Two hobos walking along railroad tracks, after being put off a train.


  • Meanwhile, running counter to all the grandiose plans for German colonization of foreign living space, the insatiable demand for labour of the Third Reich's military-industrial complex and the conscription of a rising share of able-bodied Germans into the armed forces meant that Germany itself began to be 'colonized' by foreign workers. The number in the Reich rose from 301,000 in 1939 (less than 1 per cent of all employees) to around two million in the autumn of 1940, to more than seven million by 1944 - nearly a fifth of the workforce. They came from all over Europe, some voluntarily, others under duress: from Belgium, Denmark, France, Holland and Italy; from Hungary and Yugoslavia too. At first, it was skilled workers from Western Europe who were attracted by the rapidly growing German economy; the men who built the road to the Eagle's Nest were in fact Italian stonemasons, willing beneficiaries of Hitler's boom. As the war wore on, however, it was Poles who came to predominate. Few of them came of their own volition.
    • Niall Ferguson, The War of the World: Twentieth-Century Conflict and the Descent of the West (2006), p. 460
  • Already in September 1941 there were more than a million Poles working in the Reich, accounting for just under half the total foreign workforce. By July 1943 around 1.3 million workers, not including prisoners of war, had been sent to the Reich from the Government-General. There were soon more Poles in Germany than Germans in Poland. After 1941 they were joined by comparable numbers of Ukrainians and other former Soviet citizens. Many of these were women; in the autumn of 1943, there were 1.7 million female foreign workers employed in the Reich, most of them from occupied Polish or Soviet territory.
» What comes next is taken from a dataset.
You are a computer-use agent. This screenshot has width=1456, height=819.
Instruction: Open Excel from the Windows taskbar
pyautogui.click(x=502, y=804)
Here was a headache for a regime that aspired to Germanizing Europe - an ethnographic Europeanization of Germany, a process in conflict at once with their own racial theory and with the sentiments of ordinary Germans.
    • Niall Ferguson, The War of the World: Twentieth-Century Conflict and the Descent of the West (2006), p. 461
  • The 40-day lockdown was further extended at a time of sporadic expressions of resistance and anger by migrant workers in a few cities. Extreme precarity doesn’t have a singular expression. While some are responding with anger, others are responding with resignation. The severe distress among migrant workers in India is not entirely by chance. It has been marinating for a while but the epic new scale has been manufactured due to the unplanned and unilateral decision of a lockdown taken by the prime minister. The arbitrariness and unpreparedness are evident from the confusing messages from the central government concerning transport for migrants. [...] Notwithstanding the confusing orders, the constant shuffling of travel modes and costs further expose the central government’s lack of empathy, thought and planning.
  • The migrant worker distress has also exposed the inherent fractures of the “one nation” narrative that is one of the unique selling propositions of the BJP government. While it goes against the grain of the idea of India that has a rich tradition of pluralism, it is also meaningless from a governance standpoint. Migrant workers don’t carry their ration cards and so haven’t been able to avail of government rations in the states where they are stranded. The employers, contractors mostly, have largely abandoned them without paying them wages. Consequently, they are left to scrounge for food and are left without money. In many cases, they are stranded without knowing the local language. In this situation, it is the poorer state governments of Bihar, Jharkhand, West Bengal, etc. that have attempted to seek out “their people” stranded in richer states such as Maharashtra or Haryana and make cash transfers to their account. The economies of these richer states have benefited from the labour of migrants from the poorer states. However, the richer states have neither extended any financial support nor forced employers to pay wages to the workers.
  • Barring examples from Kerala and Telengana, most host states have demonstrated disregard for migrant workers. It behooves the host states to care about the migrant workers not only from a humanitarian standpoint but also from the perspective of the health of the economy. On its part, the central government has maintained a calibrated silence regarding this. Monopolising decisions and socialising losses are not what federalism is supposed to mean. Therefore, it is time that the poorer states realise that the unilateral lockdown is not just an assault on the dignity of the poor, but also an economic assault on the poorer state governments. Further, there has been a concerted effort by the central government and some host states to hold the labour captive in the richer states by making transportation procedures unreasonable.
  • Migrant workers, dismissed by employers, enjoying no protection from their governments, often thrown out of their accommodation by their landlords, in urgent need of food, transport and money, driven by desperation to walk home. It is a scene many have described as reminiscent of the migration at Partition. This is the outcome of the largest and one of the strictest lockdowns in the world enforced during the coronavirus disease crisis — a lockdown that has been widely applauded internationally. Why has the outcry against this suffering inflicted on men and women who are more than 90% of India’s workforce been so muted? It is, I believe, in part at least, because those in a position to raise their voices have not identified themselves with those who are suffering.